> [Yang Harus Dikerjakan] Ambil bagian dari kutipan terpilih tentang kegemaran menulis, mulai dari "30 April 2018" sampai dengan "kelas IV SD.", dan salin tanpa mengubah satu kata pun.

> [Kutipan Terpilih]
↓
Mohon tunggu...
Siti Rahmadani Hutasuhut
Siti Rahmadani Hutasuhut Mohon Tunggu... Freelancer - Menulis puisi, cerpen dan opini sosial-hukum-budaya

Im interested in social phenomena, deep thoughts and mentality

Selanjutnya

Tutup

Humaniora Artikel Utama

Tetap Menulis Walau Aku Bukan Mahasiswi Jurusan Sastra

30 April 2018   23:06 Diperbarui: 1 Mei 2018   19:56 2734
+
Laporkan Konten
Laporkan Akun
Kompasiana adalah platform blog. Konten ini menjadi tanggung jawab bloger dan tidak mewakili pandangan redaksi Kompas.
Lihat foto
Ilustrasi. (pixabay)

Aku tetap suka menulis walau aku bukan mahasiswi jurusan sastra. Aku masih ingat, tulisan pertamaku saat masih kelas III SD menjadi kategori favorit yang dibacakan oleh wali kelas yang berjudul "Hari Menerima Rapor" lalu aku tulis ulang dengan sedikit memperbaikinya di kelas IV SD. 

Lalu Aku mulai belajar membaca beberapa puisi karangan Ismail Marzuki, Sanusi Pane, Chairil Anwar dan karangan lainnya yang sering ditulis dalam buku ajar mata pelajaran Bahasa Indonesia. Aku juga mulai belajar membaca beberapa cerpen ringan yang ditulis dalam buku ajar mata pelajaran Bahasa Indonesia tersebut.
↑
Data dari sebuah dataset
↓
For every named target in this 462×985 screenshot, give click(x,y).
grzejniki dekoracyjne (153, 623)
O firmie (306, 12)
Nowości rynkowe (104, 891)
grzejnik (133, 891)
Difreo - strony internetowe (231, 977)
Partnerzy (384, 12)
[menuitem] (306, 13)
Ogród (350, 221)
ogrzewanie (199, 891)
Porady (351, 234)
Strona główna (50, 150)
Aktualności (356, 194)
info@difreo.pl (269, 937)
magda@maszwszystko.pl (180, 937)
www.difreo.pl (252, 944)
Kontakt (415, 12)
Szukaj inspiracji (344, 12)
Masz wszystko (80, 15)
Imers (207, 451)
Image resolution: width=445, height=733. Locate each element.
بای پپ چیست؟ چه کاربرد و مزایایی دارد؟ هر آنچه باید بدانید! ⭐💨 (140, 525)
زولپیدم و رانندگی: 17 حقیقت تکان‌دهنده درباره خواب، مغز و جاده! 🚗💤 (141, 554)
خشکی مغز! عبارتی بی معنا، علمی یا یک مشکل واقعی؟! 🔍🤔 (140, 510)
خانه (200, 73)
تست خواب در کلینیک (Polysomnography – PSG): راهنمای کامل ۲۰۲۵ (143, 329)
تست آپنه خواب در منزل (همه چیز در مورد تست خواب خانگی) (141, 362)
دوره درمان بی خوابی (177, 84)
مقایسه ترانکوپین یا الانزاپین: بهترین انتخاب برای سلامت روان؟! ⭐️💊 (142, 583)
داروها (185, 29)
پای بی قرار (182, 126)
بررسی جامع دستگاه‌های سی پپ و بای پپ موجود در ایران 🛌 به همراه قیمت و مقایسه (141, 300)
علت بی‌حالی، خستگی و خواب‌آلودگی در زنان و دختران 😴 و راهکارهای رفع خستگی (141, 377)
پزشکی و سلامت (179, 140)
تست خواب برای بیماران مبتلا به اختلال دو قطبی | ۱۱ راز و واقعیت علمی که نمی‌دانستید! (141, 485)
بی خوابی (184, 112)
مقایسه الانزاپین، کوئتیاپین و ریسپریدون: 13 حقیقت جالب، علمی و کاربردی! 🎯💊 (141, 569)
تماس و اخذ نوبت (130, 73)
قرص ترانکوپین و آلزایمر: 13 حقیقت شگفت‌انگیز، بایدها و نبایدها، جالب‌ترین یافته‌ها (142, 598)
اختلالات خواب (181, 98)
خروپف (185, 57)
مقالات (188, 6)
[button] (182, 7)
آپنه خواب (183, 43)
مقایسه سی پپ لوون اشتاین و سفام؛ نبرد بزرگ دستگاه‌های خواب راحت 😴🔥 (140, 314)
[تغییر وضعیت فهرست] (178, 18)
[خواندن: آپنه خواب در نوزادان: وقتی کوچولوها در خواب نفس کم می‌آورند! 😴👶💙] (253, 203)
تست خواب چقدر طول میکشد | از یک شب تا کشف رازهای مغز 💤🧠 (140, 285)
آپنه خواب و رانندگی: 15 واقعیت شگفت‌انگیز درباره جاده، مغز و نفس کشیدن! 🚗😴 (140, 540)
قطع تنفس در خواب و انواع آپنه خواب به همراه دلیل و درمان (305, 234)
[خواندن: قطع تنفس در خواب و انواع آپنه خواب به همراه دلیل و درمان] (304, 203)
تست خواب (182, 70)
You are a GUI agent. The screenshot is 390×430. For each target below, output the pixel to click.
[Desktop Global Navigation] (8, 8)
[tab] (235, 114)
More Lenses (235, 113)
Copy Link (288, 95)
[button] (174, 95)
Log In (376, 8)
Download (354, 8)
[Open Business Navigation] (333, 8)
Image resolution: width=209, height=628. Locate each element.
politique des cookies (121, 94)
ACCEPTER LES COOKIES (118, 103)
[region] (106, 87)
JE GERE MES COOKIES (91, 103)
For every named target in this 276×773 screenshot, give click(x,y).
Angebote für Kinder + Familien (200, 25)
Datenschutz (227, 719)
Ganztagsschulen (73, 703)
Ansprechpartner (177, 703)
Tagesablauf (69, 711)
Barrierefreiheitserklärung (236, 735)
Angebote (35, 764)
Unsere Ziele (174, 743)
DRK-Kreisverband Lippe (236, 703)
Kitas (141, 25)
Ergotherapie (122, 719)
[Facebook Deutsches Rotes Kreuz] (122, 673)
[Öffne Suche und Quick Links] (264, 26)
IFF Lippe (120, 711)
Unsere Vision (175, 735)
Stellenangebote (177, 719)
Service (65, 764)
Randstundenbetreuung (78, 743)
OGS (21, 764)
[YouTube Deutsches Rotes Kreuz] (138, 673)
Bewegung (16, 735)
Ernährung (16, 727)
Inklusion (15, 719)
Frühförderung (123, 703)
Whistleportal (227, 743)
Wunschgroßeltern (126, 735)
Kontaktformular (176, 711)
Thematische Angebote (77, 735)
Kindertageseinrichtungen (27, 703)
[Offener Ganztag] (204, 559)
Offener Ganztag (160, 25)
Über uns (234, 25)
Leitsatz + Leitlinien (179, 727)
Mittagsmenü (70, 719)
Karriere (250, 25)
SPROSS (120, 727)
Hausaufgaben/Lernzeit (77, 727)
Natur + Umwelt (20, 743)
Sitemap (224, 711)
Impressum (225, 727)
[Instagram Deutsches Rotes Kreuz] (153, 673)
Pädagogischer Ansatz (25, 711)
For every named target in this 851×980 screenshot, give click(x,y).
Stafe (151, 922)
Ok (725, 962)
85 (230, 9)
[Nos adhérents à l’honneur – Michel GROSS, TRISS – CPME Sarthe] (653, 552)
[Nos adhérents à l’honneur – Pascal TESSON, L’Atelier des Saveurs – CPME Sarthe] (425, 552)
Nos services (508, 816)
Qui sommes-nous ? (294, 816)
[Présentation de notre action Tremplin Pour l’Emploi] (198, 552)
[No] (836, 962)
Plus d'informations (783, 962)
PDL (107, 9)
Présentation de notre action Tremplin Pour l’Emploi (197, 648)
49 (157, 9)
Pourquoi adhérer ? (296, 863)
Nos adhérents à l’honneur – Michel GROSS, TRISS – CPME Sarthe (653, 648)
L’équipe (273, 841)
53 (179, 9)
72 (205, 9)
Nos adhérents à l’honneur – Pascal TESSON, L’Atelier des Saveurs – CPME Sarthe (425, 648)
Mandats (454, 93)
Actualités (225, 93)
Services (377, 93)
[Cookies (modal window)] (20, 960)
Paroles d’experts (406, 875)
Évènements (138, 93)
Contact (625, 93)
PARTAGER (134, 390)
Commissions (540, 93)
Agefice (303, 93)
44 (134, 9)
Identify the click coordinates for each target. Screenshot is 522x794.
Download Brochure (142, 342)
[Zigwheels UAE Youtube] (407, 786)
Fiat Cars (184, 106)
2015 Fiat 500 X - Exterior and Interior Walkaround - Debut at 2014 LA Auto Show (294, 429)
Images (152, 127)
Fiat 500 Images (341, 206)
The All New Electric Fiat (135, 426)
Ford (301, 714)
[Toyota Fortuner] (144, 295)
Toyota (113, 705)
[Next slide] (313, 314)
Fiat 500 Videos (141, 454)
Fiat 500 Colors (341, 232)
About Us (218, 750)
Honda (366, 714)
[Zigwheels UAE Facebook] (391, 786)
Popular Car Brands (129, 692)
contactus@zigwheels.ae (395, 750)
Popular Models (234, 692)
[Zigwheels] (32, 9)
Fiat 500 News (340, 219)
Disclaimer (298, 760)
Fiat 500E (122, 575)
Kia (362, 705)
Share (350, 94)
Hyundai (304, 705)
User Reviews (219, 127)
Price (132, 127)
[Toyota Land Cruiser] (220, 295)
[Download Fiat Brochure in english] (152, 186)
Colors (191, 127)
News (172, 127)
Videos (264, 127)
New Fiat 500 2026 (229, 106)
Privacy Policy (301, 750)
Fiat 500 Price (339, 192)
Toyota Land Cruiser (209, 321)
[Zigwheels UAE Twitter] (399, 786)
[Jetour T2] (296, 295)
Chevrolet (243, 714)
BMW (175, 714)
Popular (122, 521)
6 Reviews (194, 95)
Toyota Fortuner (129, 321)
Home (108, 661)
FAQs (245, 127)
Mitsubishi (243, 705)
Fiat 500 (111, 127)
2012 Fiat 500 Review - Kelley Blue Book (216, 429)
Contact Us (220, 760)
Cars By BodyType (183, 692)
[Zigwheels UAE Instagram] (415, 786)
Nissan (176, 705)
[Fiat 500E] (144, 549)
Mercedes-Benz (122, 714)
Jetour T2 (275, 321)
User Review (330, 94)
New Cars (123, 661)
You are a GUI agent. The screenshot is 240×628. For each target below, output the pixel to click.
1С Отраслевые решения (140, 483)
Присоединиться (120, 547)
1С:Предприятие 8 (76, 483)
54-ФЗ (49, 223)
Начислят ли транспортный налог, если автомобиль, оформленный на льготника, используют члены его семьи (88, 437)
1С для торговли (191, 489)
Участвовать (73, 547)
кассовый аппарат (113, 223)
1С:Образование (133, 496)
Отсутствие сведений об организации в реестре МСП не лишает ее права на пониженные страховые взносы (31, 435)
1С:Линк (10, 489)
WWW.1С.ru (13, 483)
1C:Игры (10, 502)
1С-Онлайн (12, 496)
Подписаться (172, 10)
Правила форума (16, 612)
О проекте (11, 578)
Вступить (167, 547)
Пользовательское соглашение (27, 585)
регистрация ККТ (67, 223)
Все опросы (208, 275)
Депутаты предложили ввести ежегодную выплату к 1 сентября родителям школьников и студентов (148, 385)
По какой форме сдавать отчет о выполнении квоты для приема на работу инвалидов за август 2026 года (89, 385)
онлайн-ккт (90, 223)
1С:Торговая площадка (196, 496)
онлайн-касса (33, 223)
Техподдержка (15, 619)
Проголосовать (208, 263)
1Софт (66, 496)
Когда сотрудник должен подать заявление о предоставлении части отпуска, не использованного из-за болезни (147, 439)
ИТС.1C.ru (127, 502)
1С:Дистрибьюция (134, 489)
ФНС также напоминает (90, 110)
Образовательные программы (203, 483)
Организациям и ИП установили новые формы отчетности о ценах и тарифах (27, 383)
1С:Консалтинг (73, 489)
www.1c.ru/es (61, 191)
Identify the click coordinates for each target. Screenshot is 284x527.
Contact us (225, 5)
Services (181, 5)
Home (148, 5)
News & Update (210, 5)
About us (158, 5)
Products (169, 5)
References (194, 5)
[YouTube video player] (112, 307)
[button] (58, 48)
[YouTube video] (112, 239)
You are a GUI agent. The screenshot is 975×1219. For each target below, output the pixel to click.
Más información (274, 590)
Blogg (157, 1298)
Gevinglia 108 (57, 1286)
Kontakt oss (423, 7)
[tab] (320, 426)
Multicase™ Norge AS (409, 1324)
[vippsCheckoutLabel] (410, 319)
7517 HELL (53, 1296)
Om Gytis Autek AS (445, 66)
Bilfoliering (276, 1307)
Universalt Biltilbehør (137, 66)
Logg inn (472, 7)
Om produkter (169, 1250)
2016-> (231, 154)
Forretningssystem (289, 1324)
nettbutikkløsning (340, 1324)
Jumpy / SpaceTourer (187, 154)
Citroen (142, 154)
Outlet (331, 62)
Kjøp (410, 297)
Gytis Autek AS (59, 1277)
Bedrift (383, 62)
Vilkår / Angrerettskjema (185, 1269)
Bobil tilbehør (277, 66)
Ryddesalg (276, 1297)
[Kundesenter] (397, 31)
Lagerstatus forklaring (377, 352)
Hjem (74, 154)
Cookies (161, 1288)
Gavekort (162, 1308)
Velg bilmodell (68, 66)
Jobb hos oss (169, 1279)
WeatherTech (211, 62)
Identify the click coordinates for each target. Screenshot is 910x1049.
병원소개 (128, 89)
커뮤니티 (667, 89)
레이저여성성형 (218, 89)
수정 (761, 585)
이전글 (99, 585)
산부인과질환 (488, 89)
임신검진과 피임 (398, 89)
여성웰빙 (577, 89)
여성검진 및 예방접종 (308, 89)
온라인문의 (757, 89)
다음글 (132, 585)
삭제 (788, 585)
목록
↑
> [Latihan Selesai]
30 April 2018   23:06 Diperbarui: 1 Mei 2018   19:56 2734
+
Laporkan Konten
Laporkan Akun
Kompasiana adalah platform blog. Konten ini menjadi tanggung jawab bloger dan tidak mewakili pandangan redaksi Kompas.
Lihat foto
Ilustrasi. (pixabay)

Aku tetap suka menulis walau aku bukan mahasiswi jurusan sastra. Aku masih ingat, tulisan pertamaku saat masih kelas III SD menjadi kategori favorit yang dibacakan oleh wali kelas yang berjudul "Hari Menerima Rapor" lalu aku tulis ulang dengan sedikit memperbaikinya di kelas IV SD.